'''

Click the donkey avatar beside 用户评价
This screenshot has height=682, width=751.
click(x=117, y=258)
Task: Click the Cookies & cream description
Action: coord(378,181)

'''

● Exercise objective
Nothing may be omitted; retype every record exactly.

● Your solution
Click the donkey avatar beside 用户评价
This screenshot has height=682, width=751.
click(x=117, y=258)
Task: Click the Cookies & cream description
Action: coord(378,181)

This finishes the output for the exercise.